++++ Provided records ++++

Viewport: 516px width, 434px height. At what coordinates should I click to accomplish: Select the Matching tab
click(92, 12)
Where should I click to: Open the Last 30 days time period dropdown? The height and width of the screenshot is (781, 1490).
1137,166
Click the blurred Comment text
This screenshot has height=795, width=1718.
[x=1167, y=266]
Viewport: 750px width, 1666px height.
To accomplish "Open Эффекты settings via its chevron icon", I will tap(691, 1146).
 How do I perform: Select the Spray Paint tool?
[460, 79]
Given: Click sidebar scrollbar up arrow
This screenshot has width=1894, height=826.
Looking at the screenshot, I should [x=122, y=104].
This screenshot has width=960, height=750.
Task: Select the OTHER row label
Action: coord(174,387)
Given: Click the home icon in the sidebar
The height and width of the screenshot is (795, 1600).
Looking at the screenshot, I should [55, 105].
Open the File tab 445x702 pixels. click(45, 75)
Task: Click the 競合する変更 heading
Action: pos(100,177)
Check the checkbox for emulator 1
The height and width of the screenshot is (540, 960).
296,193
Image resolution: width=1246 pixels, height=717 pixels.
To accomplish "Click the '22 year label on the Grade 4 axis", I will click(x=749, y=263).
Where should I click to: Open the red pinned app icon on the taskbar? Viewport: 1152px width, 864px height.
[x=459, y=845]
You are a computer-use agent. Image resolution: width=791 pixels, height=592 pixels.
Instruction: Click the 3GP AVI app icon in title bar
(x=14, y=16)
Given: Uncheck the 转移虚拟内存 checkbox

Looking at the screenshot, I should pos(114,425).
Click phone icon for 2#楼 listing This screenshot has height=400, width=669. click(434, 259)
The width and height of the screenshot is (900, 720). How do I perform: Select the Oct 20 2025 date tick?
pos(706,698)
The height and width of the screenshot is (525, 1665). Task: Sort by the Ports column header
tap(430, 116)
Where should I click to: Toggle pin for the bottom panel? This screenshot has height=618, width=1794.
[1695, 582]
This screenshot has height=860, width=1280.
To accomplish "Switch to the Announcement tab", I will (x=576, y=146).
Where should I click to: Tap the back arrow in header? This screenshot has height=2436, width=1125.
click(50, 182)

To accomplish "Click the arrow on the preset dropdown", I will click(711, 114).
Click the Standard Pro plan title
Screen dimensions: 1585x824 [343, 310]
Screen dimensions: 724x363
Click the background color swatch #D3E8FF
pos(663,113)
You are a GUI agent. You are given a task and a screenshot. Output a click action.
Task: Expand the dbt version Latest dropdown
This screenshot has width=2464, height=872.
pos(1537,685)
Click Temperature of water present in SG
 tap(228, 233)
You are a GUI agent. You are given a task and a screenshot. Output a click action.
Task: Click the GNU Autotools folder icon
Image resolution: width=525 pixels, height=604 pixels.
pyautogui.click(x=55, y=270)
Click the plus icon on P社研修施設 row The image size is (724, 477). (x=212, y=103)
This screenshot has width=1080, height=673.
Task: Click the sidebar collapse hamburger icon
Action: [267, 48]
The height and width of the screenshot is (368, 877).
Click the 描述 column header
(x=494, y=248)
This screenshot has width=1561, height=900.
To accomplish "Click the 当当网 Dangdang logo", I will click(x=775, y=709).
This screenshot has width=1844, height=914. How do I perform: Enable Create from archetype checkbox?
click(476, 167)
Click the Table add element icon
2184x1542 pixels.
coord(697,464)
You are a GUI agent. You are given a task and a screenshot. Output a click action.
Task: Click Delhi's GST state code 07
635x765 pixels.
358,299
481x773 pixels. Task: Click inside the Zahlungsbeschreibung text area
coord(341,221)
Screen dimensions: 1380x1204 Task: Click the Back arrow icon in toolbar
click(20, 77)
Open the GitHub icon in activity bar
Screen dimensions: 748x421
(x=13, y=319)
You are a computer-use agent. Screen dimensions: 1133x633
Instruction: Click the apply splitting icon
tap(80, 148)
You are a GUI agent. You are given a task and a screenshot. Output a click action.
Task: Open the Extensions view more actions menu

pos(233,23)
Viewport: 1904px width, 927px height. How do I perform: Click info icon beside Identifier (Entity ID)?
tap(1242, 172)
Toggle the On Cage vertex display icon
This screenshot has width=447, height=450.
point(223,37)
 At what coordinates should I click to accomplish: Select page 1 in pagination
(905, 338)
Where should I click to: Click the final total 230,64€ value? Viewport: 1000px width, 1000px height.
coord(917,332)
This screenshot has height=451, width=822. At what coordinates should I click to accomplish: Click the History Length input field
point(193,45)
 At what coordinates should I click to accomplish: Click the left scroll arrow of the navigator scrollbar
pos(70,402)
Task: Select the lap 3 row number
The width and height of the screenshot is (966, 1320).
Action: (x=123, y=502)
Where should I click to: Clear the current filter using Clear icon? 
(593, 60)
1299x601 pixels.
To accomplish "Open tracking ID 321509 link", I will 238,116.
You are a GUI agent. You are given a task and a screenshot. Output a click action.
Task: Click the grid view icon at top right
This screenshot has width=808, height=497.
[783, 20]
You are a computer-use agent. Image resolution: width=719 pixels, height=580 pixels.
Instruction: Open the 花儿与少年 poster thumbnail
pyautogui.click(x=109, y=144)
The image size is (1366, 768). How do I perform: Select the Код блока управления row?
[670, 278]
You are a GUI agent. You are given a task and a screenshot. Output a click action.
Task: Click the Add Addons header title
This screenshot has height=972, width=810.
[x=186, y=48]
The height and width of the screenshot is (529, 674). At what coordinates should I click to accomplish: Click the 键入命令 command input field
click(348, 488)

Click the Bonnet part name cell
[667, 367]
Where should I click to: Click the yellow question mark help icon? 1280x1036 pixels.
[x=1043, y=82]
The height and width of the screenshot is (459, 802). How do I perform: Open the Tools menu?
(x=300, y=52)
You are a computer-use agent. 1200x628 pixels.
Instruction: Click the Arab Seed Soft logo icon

++++

__About this task__
Only the lines containing "computer" are needed; copy each of them from the data.

__Written reply__
You are a computer-use agent. Image resolution: width=791 pixels, height=592 pixels.
You are a computer-use agent. Screen dimensions: 1133x633
You are a computer-use agent. Image resolution: width=719 pixels, height=580 pixels.
You are a computer-use agent. 1200x628 pixels.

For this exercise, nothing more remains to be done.